Lions Club members gathered in front of Durham's grocery store in Stanford Saturday to collect donations of canned foods, and then matched all the donations with club funding.
Club member Bob Swett said more than $900 worth of food was donated, making a total of more than $1,800 worth of food after the Lions Club match.
The food was distributed Monday to the God's Pantry run out of Grace Fellowship Church, Fort Logan Ministry and the Lincoln County Family Resource Center's Backpack Program.
Sandy Austin with God's Food Pantry said the donation will help her organization continue feeding the more than 150 families it helps every month.
"It's wonderful because our pantry is low, just like everybody else's," she said.
The Lions Club initially planned to match up to $750 worth of food, but when people continued to donate well beyond that amount, the club decided to continue matching as well, Swett said.
Lions Club President Sharon Woods said the vehicle they used to carry the food was weighed down by the end of the day.
"There was a lot of food packed in that van," she said. "It was just amazing how many people gave."
Some people didn't come out with cans of food, but gave cash for the Lions Club to buy more food with. One man wrote a check for $50, Woods said.

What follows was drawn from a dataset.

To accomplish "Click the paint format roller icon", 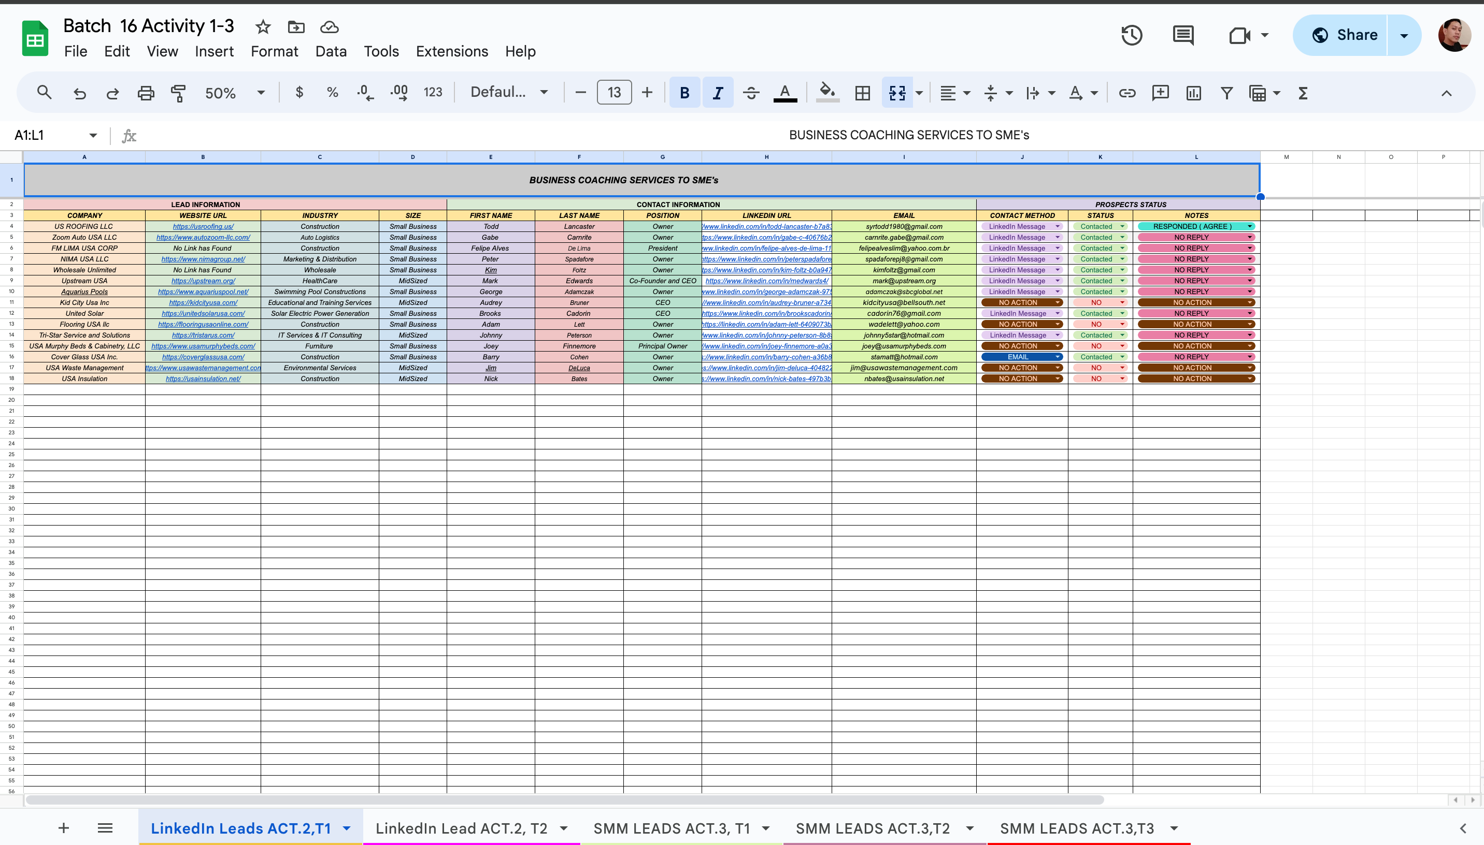I will (178, 93).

Nancy Roller, director of Fort Logan Ministry, said the boxes of food that were loaded up for her Monday night will keep her group stocked for about three weeks.
The timing couldn't have been better, since the ministry's pantry is currently bare and there's about to be an uptick in food needs as children get out of school, Roller said.

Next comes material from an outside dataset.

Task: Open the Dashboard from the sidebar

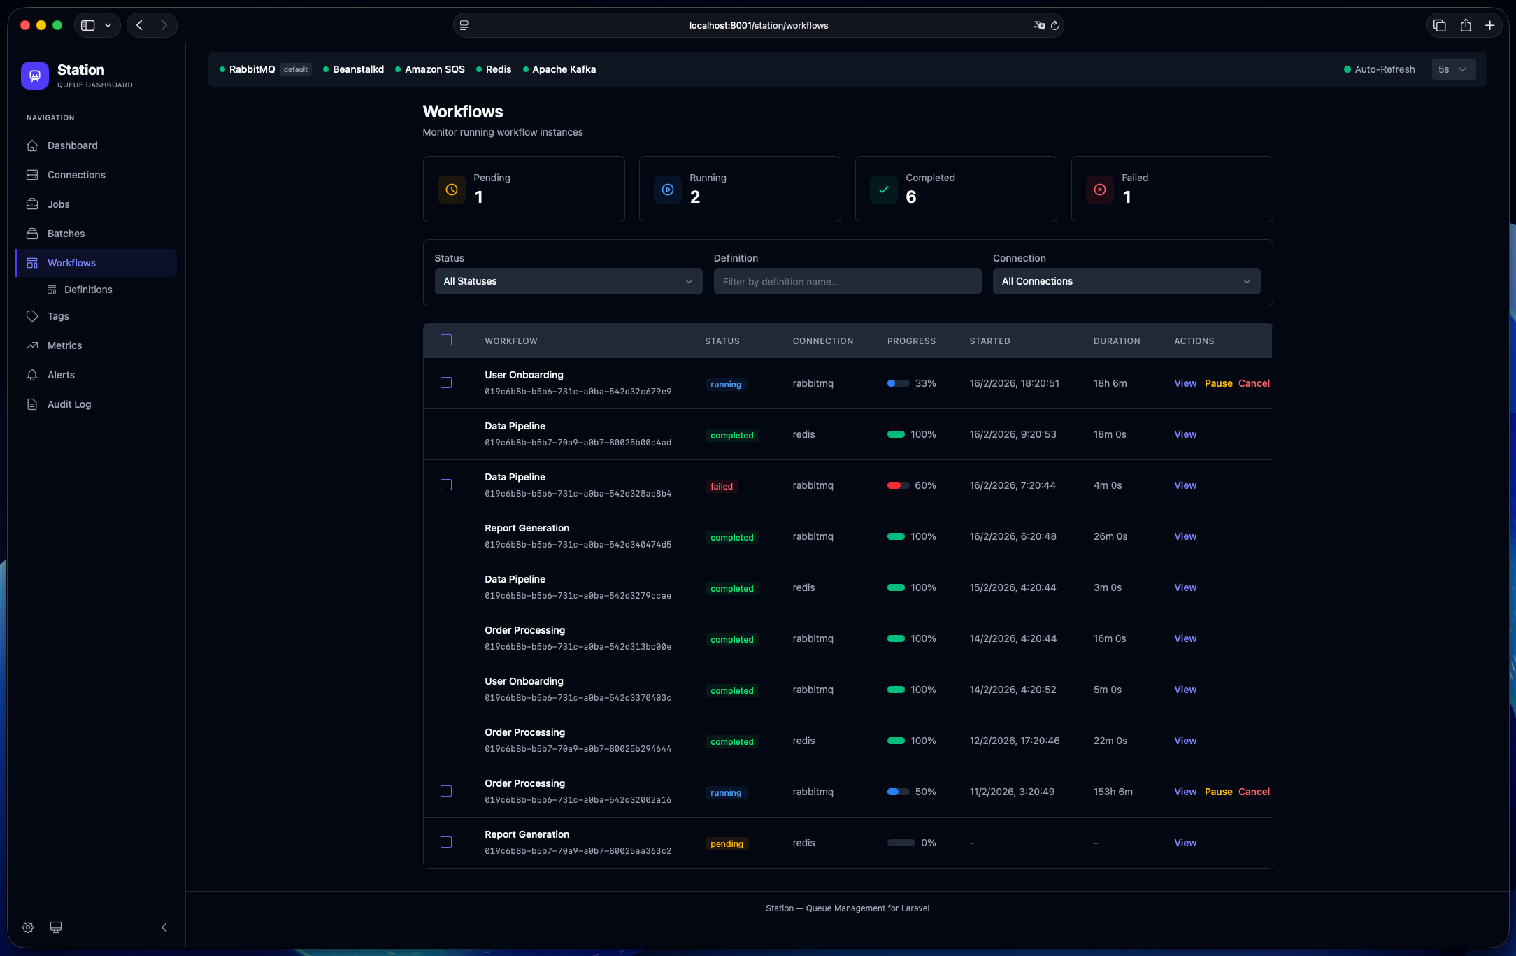Action: pyautogui.click(x=72, y=145)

The Stanford Lions Club, which has been around since 1944, has donated food in the past, but this was the first year it conducted a matching-donation event.

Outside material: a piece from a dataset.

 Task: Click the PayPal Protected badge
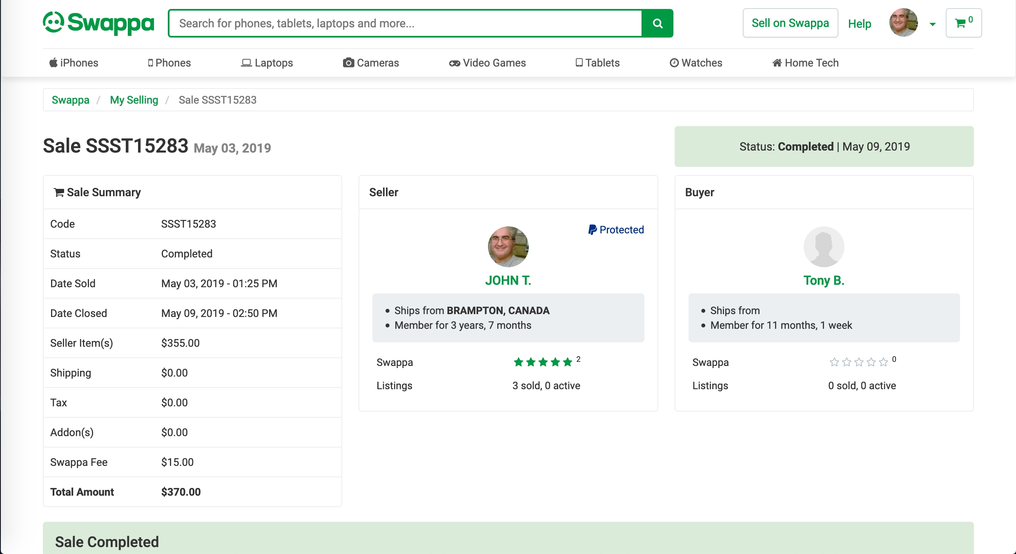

Other projects the club works on include buying Christmas gifts for adults and children in need and buying eyeglasses, Woods said. Last year, the club helped land a $10,000 grant for tornado victims in Laurel County.
The club is in the process of setting up a scholarship fund and are always identifying potential service projects it can contribute to, she added.
With Lions Club chapters in 217 countries around the world, Vice President Jan Swett the international group is the largest service organization in the world.
"Lions is a lot bigger than a lot of people think," Woods said. "They say we're the world's best-kept secret, but we're working on changing that."